The US government must start providing civil-rights groups with documents about the torture of prisoners held by US forces at Iraq's Abu Ghraib prison and other facilities within two weeks, a federal judge ordered on Thursday.
US District Judge Alvin Hellerstein expressed impatience with the government and said prosecutors must start handing over certain papers identified by the American Civil Liberties Union (ACLU) by Aug. 23 unless they can show the documents cannot be found or they are subject to certain exemptions.
"The court expressed a desire that this be done very quickly," said Lawrence Lustberg, a lawyer representing the civil-rights groups.
The ACLU and other civil-rights groups sued the US government in June for what they said was the illegal withholding of records about US military abuse of prisoners held in Iraq, Guantanamo Bay and other locations.
The suit, filed in Manhattan federal court, charges that the US Department of Defense and other federal agencies failed to comply with a Freedom of Information Act (FOIA) request filed by the groups last October and May this year. The FOIA allows citizens access to public federal records.

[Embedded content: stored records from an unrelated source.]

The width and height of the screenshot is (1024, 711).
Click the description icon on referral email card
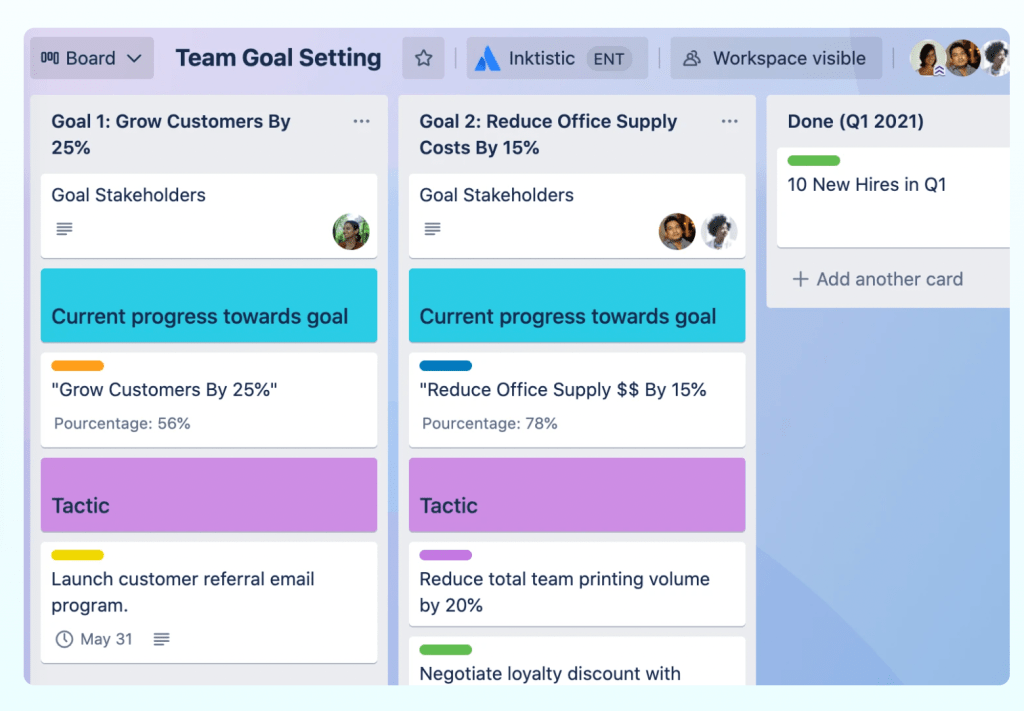pos(161,639)
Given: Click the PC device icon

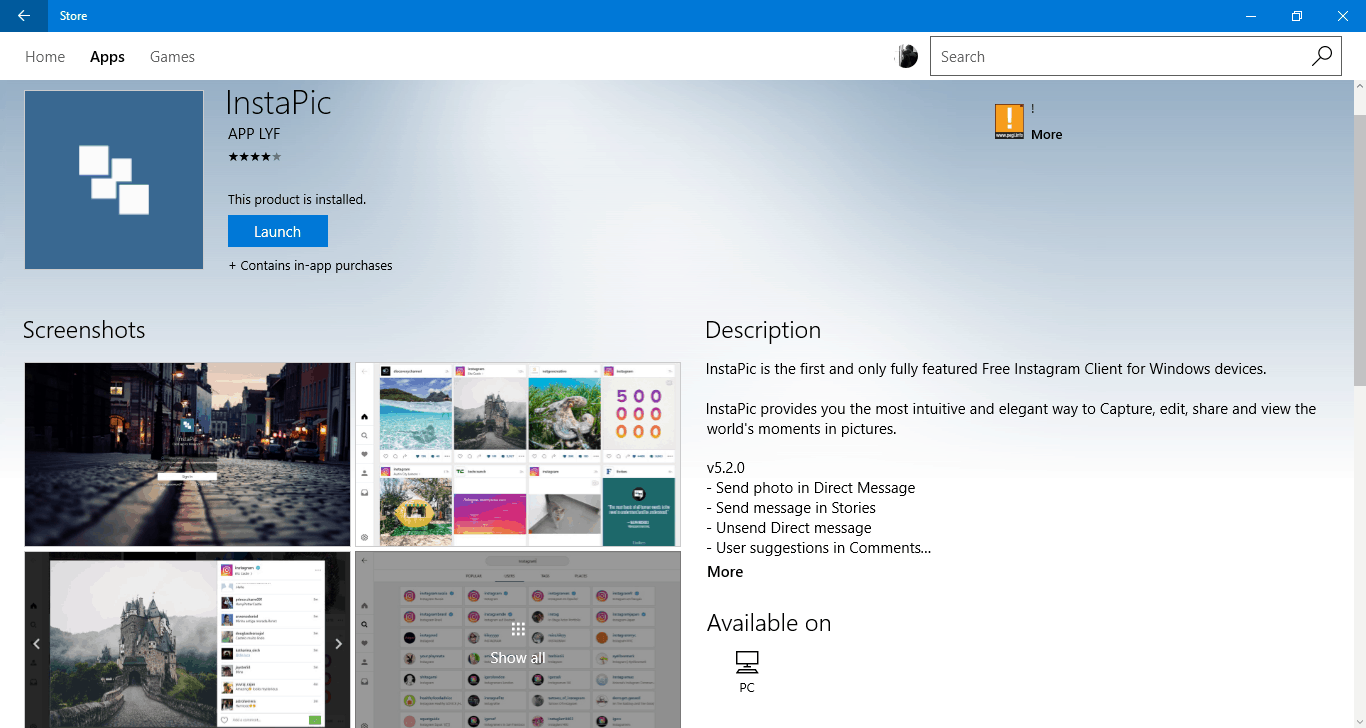Looking at the screenshot, I should tap(747, 662).
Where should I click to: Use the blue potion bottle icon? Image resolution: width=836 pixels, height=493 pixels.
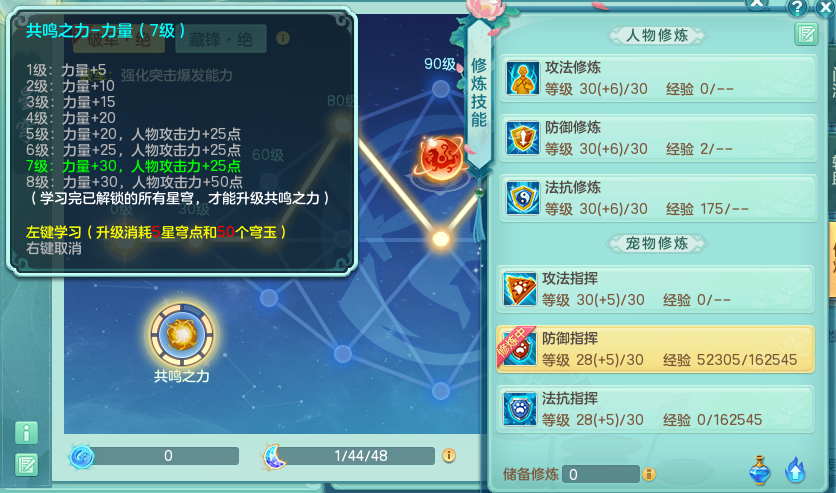[760, 470]
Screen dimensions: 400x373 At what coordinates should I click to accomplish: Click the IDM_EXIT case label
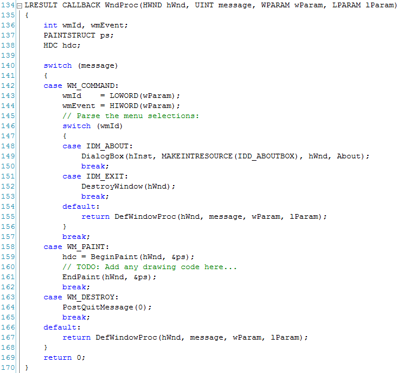tap(95, 176)
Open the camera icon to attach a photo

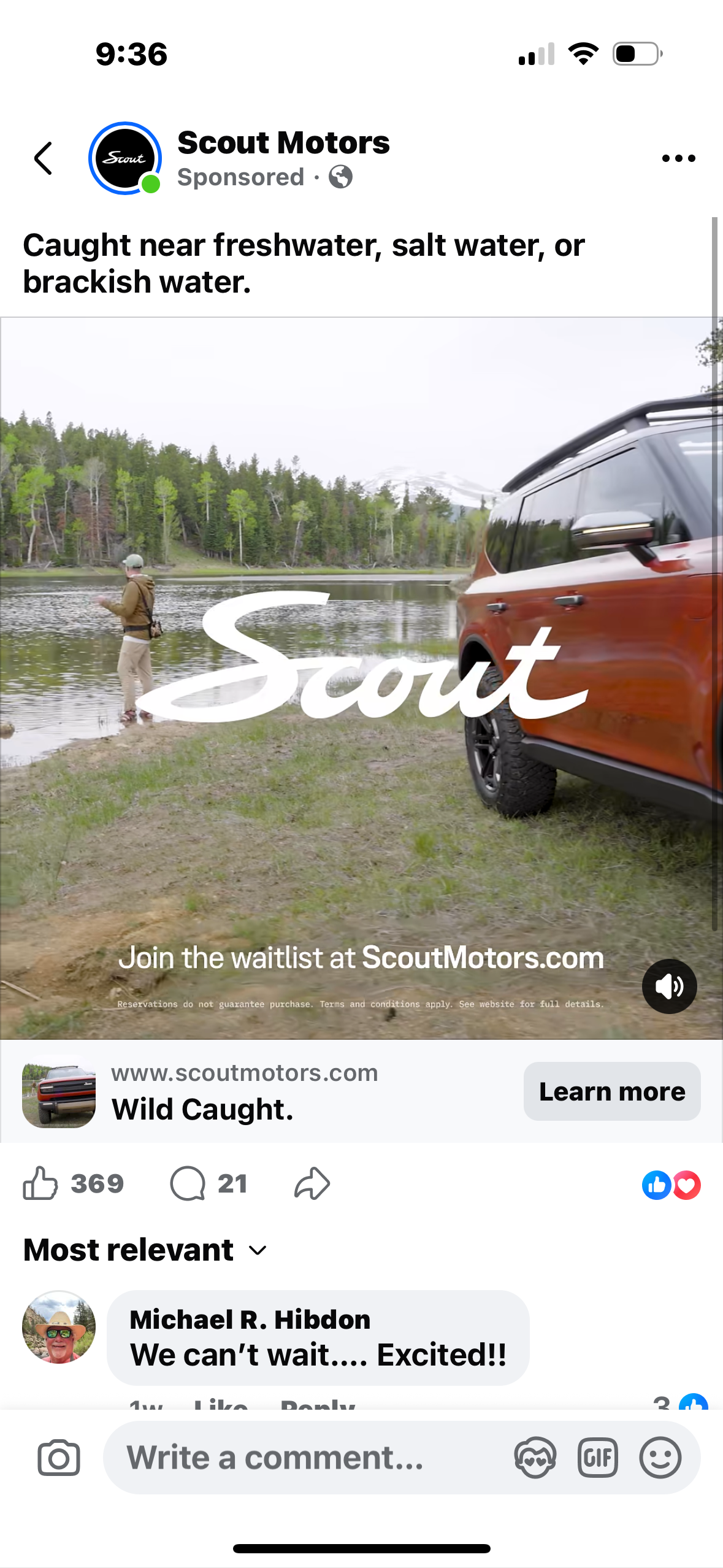tap(59, 1458)
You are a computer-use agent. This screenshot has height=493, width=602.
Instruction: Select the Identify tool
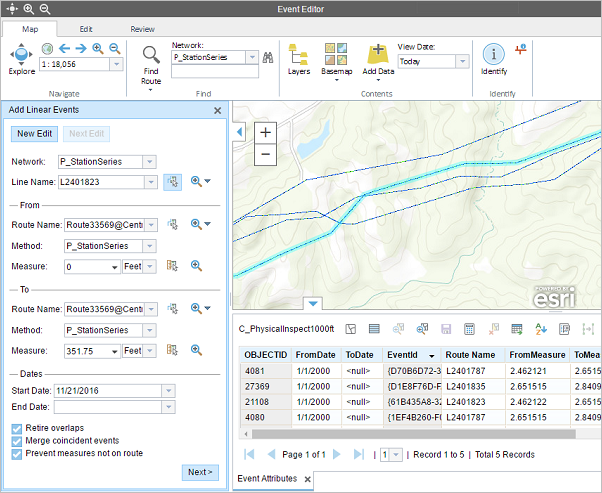[x=493, y=55]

The plaintiffs are seeking records documenting torture and abuse which they said has occurred since the Sept. 11, 2001, attacks on the US. After they filed the first FOIA request last October, they said, numerous news stories and photographs have documented mistreatment of prisoners held in Iraq and Afghanistan.
When the groups received no documents, they filed a motion with the court last week seeking an order to force the government to comply with their requests.
Hellerstein's ruling follows an American Bar Association vote condemning the torture of prisoners by US forces.